I’m doing a challenge problem on DataCamp. It uses two tables, “economies” which contains economic information by country code, and “countries” which contains general country information by country code.
The challenge is: Get country code, inflation rate, and unemployment rate in 2015 from the “economies” table, where the gov_form is not ‘Constitutional Monarchy’ or ‘%Republic%’ in the “countries” table.

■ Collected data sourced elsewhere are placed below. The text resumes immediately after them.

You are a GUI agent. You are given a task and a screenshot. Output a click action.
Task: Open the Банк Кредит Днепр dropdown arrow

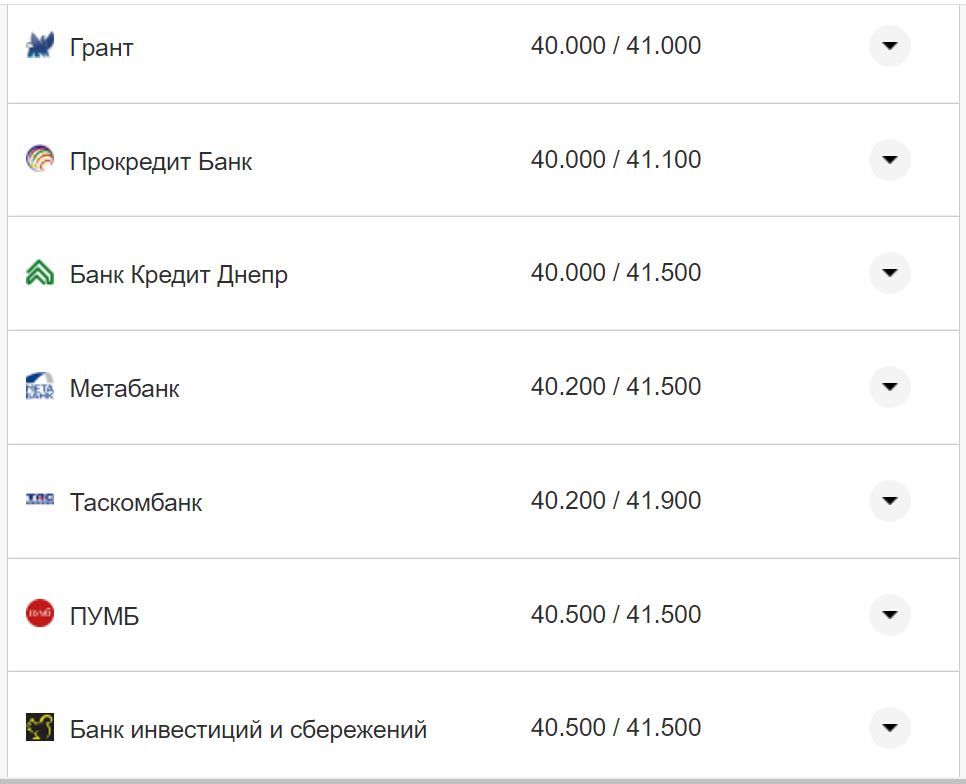[x=888, y=273]
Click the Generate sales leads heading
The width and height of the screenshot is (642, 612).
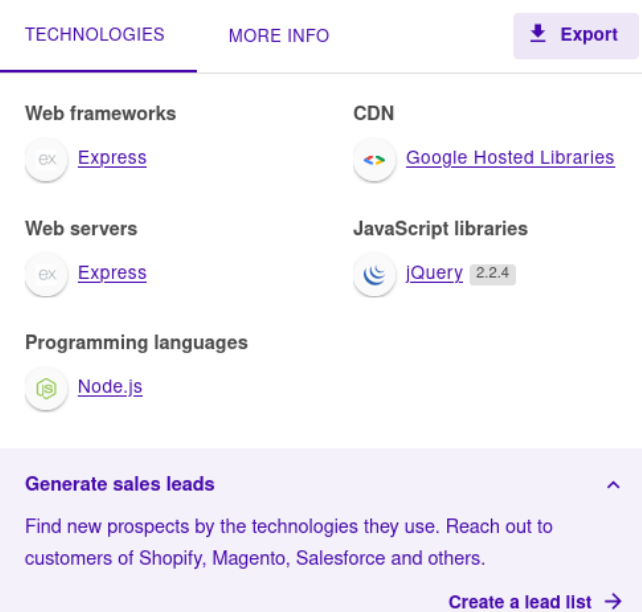click(x=120, y=484)
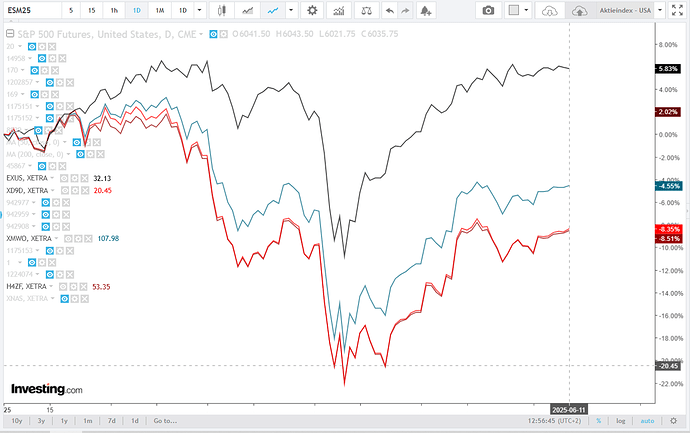Open the indicators chart icon

coord(339,10)
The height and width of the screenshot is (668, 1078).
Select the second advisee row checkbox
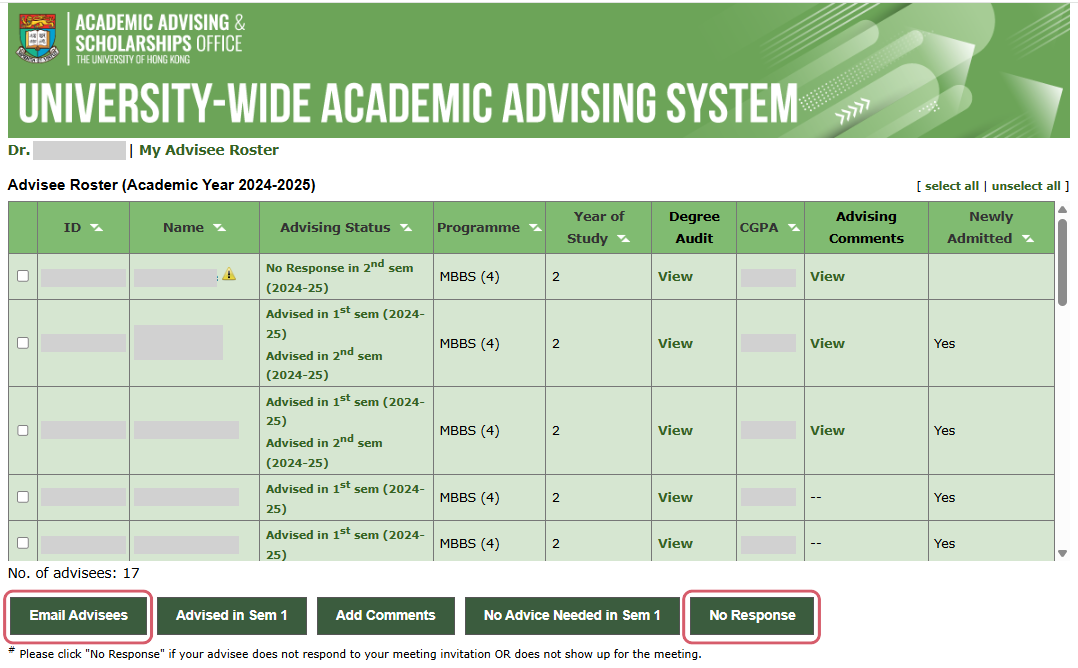pyautogui.click(x=23, y=343)

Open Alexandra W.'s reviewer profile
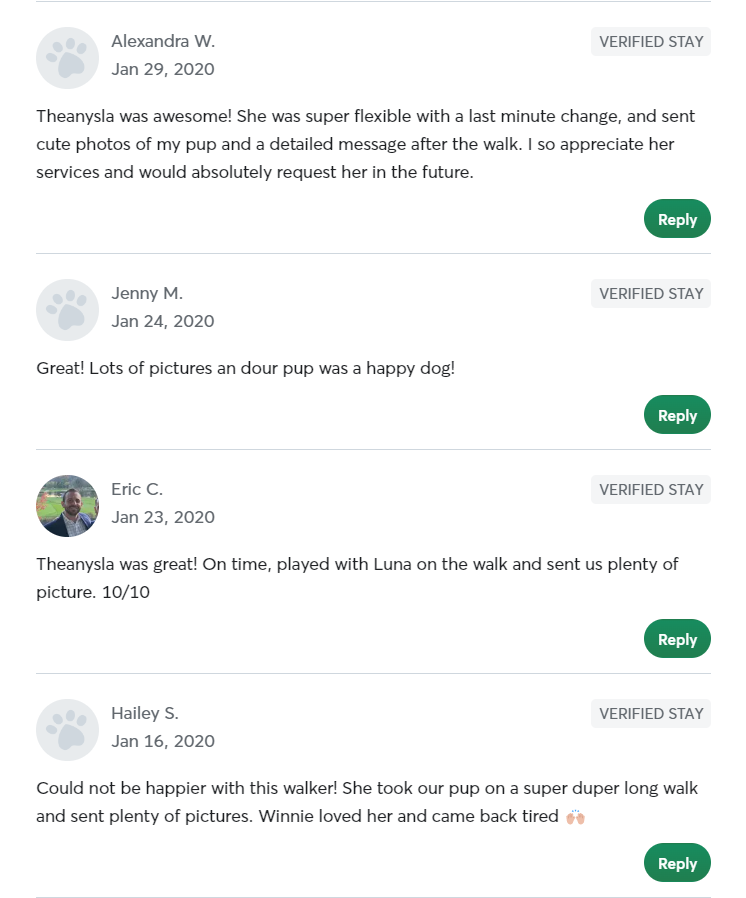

With a LEFT JOIN I get 20 results:
SELECT e.code, e.inflation_rate, e.unemployment_rate, c.gov_form FROM economies AS e LEFT JOIN countries AS c ON c.code = e.code WHERE c.gov_form <> 'Constitutional Monarchy' AND c.gov_form NOT LIKE '%Republic%' AND e.year = 2015 ORDER BY e.inflation_rate;
With a subquery I get 26 results:
SELECT code, inflation_rate, unemployment_rate FROM economies WHERE year = 2015 AND code NOT IN (SELECT code FROM countries WHERE (gov_form = 'Constitutional Monarchy' OR gov_form LIKE '%Republic%')) ORDER BY inflation_rate;
It seems that the JOIN version is excluding countries that do not exist in the “countries” table (they only exist in the “economies” table), for example ROU(Romania). However, I thought LEFT JOIN with “economies” on the left would include all rows from that table and not drop them regardless of whether they exist in the right table?
Any advice is appreciated.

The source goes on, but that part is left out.